The first of seven public nuclear plants will be operational by the mid-2030s, Dutton said, but that timeline has been confused by some experts.
Labour’s plan is to boost the grid with just over 80 per cent renewable energy by 2030.
This will increase to more than 90 percent by 2050, with the rest made up of storage and gas.
An overreliance on renewables “is going to cause the country a lot of grief,” Dutton said.
Nuclear power would provide “always on” power to back up renewables and lead to cheaper electricity bills in the long term, he argued.
But nuclear power does not offer a good deal for Australia, according to a report published before Dutton revealed his costs, while delaying the closure of coal power stations would increase Australia’s carbon emissions in the medium term.
For the seventh consecutive year, the GenCost 2024-25 report found that renewables are the least expensive of all new-build power generation technologies.
Nuclear power generation would be 1.5 to twice as expensive as large-scale solar power, according to analysis by national science agency CSIRO and the Australian Energy Market Operator.
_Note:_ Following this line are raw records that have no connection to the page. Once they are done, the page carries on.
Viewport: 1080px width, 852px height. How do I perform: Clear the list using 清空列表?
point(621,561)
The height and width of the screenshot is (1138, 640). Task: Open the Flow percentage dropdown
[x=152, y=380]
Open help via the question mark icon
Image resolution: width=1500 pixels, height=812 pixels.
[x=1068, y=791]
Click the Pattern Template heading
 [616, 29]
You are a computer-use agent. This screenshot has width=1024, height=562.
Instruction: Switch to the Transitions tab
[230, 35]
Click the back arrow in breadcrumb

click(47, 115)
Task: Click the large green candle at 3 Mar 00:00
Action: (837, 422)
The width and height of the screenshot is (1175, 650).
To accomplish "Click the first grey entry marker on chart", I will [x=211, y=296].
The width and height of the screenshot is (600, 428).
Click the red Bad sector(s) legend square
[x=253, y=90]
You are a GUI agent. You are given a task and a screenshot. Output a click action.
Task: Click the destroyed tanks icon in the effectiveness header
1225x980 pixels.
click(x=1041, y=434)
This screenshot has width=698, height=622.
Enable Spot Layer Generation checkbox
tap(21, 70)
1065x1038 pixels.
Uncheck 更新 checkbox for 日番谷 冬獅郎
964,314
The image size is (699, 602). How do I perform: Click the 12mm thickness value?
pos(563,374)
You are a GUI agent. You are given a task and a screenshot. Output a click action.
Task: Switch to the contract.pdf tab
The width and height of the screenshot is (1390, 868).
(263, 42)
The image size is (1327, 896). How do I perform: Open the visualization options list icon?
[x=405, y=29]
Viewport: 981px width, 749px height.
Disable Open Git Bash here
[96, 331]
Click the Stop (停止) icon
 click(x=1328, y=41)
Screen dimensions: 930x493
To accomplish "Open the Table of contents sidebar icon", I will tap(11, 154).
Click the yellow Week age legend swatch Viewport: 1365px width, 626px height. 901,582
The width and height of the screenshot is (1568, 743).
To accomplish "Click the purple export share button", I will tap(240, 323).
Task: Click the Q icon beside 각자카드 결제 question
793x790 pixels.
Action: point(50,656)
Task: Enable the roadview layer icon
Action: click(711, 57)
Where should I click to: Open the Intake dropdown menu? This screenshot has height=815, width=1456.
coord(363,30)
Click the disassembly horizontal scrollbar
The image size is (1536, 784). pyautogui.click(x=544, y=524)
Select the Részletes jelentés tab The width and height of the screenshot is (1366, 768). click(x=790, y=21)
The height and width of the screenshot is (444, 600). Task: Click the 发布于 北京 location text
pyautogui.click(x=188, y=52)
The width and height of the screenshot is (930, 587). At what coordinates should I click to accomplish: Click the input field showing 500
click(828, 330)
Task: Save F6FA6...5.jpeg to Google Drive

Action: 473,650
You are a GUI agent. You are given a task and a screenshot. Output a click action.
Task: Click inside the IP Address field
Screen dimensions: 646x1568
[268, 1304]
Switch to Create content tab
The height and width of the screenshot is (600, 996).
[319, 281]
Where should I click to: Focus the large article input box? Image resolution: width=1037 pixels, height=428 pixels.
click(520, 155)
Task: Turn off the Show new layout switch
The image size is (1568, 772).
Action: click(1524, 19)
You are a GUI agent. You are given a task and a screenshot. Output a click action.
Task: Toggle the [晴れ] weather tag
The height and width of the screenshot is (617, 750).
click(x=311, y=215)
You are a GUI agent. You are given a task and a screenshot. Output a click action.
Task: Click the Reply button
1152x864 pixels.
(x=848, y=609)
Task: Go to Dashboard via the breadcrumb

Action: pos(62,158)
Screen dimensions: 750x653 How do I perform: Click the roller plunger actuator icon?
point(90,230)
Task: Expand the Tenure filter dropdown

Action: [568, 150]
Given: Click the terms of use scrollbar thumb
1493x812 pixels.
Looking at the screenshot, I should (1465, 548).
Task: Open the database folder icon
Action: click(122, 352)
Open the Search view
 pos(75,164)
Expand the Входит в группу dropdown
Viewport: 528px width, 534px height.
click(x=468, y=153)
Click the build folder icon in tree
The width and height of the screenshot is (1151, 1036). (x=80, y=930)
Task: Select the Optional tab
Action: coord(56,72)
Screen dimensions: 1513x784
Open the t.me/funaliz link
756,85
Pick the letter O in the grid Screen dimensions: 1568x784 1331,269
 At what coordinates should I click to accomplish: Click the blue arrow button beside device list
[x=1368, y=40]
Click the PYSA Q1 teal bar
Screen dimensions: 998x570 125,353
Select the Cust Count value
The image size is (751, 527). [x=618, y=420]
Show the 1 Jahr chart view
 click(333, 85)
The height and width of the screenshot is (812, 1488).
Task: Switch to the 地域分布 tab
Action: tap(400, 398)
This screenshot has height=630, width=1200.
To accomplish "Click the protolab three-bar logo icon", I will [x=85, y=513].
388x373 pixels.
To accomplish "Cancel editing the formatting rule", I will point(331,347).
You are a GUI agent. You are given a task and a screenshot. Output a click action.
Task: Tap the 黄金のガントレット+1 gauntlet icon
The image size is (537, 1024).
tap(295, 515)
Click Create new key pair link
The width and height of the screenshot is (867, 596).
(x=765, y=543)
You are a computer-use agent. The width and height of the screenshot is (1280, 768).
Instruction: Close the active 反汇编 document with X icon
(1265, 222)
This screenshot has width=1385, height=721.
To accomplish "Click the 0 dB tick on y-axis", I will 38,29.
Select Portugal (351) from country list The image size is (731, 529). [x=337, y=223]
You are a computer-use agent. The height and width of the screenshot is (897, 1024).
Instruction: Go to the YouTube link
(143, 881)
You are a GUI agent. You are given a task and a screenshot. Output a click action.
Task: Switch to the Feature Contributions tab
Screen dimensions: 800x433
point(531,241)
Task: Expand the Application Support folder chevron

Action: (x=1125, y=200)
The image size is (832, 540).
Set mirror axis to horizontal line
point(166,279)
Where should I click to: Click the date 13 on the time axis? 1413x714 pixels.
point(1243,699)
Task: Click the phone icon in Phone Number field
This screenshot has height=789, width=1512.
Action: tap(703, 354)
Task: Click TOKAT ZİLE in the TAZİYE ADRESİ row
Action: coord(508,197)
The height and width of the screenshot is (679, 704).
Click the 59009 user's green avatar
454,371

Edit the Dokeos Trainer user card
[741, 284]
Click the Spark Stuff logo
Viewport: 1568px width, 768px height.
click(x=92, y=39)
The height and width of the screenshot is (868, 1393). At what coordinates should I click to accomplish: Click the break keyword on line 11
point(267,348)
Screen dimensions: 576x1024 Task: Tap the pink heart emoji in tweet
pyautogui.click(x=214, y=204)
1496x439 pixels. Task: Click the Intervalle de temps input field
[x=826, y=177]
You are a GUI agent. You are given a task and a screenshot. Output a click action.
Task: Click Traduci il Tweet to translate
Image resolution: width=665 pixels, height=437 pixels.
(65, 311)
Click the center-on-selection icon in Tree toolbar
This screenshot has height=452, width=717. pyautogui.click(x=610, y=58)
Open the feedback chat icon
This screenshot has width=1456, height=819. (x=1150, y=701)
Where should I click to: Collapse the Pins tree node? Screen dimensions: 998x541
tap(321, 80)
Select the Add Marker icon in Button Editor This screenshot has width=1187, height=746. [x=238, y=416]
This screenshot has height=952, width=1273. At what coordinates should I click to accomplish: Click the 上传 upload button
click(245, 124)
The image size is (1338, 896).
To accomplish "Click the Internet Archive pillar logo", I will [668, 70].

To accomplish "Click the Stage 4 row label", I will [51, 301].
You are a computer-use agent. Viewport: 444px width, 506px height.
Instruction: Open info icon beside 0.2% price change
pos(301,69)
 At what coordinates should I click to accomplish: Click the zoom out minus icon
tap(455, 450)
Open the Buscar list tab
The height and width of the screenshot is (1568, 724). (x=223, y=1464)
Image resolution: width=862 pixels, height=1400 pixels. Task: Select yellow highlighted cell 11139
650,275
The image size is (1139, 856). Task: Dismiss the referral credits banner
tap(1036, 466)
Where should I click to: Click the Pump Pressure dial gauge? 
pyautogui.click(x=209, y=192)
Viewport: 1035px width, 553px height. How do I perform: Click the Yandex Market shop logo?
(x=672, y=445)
Energy market operators will also need to create new connection points to safely supply the national electricity grid, experts said.
The Coalition’s plan was modeled by private sector consultancy Frontier Economics, which also put Labor’s transition at around $600 billion.
Bowen dismissed that figure, saying the government’s plan would cost $122 billion, citing an estimate made by the National Energy Grid Operator.
The coalition is pushing for an end to Australia’s nuclear ban, but has faced opposition from states.